Let’s start with bankruptcy. All retirement plans except for traditional and Roth IRAs provide unlimited protection. In other words, if you do declare bankruptcy, none of the money in such plans can be touched by bankruptcy creditors. The protection for IRAs is subject to a cap that is indexed for inflation. In 2020 you can keep up to $1,362,800 of savings in IRA accounts after going bankrupt. Even better, if you had previously rolled over savings from an unlimited-protection plan such as a 401(k) into your IRA, the amount rolled over retains its original unlimited protection.

One interesting exception are inherited IRAs. The U.S. Supreme Court ruled in 2014 that they are not protected at all in bankruptcy because they are not considered to contain retirement savings.

It gets more complicated regarding general creditor lawsuits. Plans sponsored by the Federal Employee Retirement Income Security Act (ERISA) provide unlimited protection against creditors. These include company 401(k) plans, profit-sharing plans, employee stock plans, and pensions. (This is partly how O.J. Simpson was able to hang on to much of his wealth despite having lost a $33 million wrongful death lawsuit brought by the family of his murdered ex-wife). Non-governmental 403(b) plans may or may not be included depending on the employer’s adherence to ERISA rules.

What about the other retirement plan types? Individual (also called solo) 401(k) plans, non-ERISA 403(b) plans, SEP and SIMPLE IRAs, as well as both traditional and Roth IRAs, do not have the same general creditor protections as those above. Instead their level of protection is based on individual state law. Some states such as Texas provide the same unlimited protection as that provided by federally-sponsored plans. Others such as New Hampshire have no protection laws at all. California will shelter only the amount of money in your IRAs deemed necessary to support you and your dependents in retirement. But exactly how much that should be will be decided by a judge on a case-by-case basis. And it will certainly not include any amounts that you may have been hoping to pass on to your children or others after you die.

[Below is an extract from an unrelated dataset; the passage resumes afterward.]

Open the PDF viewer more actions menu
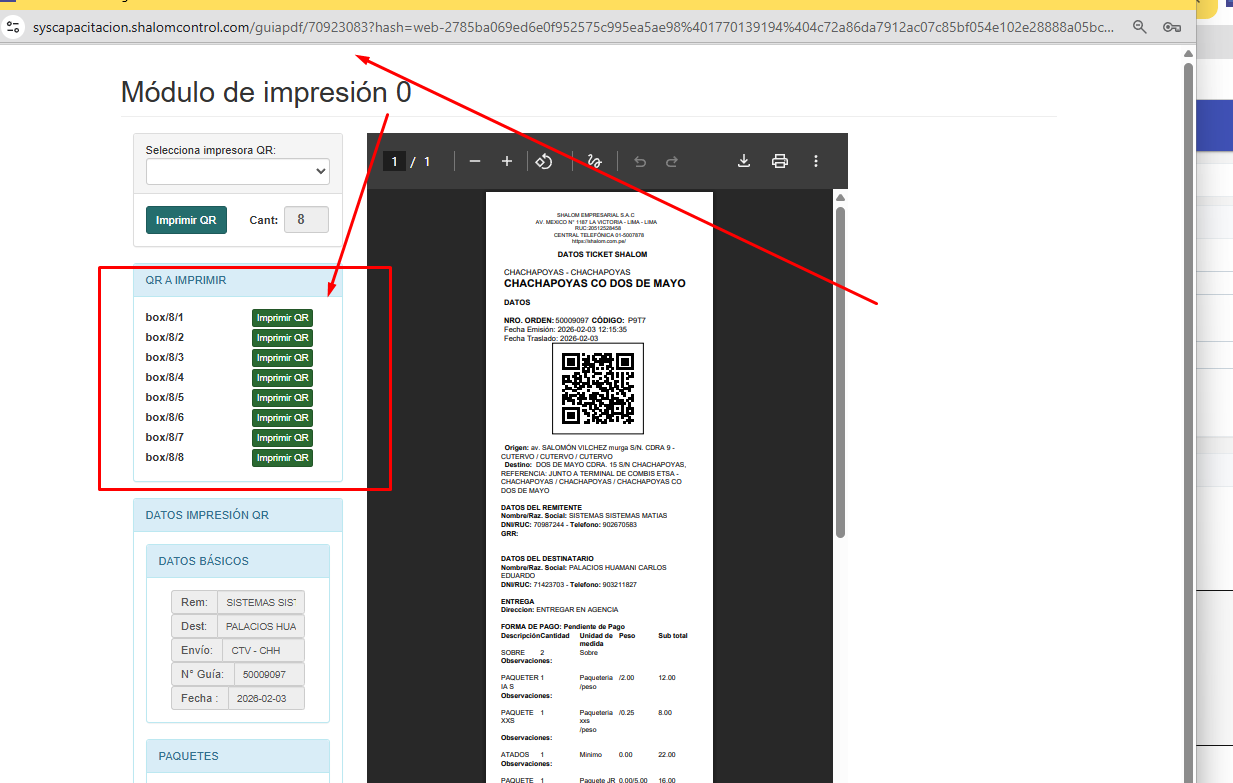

If you have a self-directed IRA that invests directly in more esoteric assets such as real estate or other businesses, it’s important to make sure those assets are owned within an LLC. That will protect the rest of the IRA against any judgements made against the LLC.  

Whenever you leave a company with a 401(k) you will be faced with the decision as to what to do with it: leave it alone, roll it over into another 401(k), or roll it over into an IRA. Creditor protection is only one of many factors you should be considering. Make sure you (or your advisor) fully understand all the ramifications before making your choice.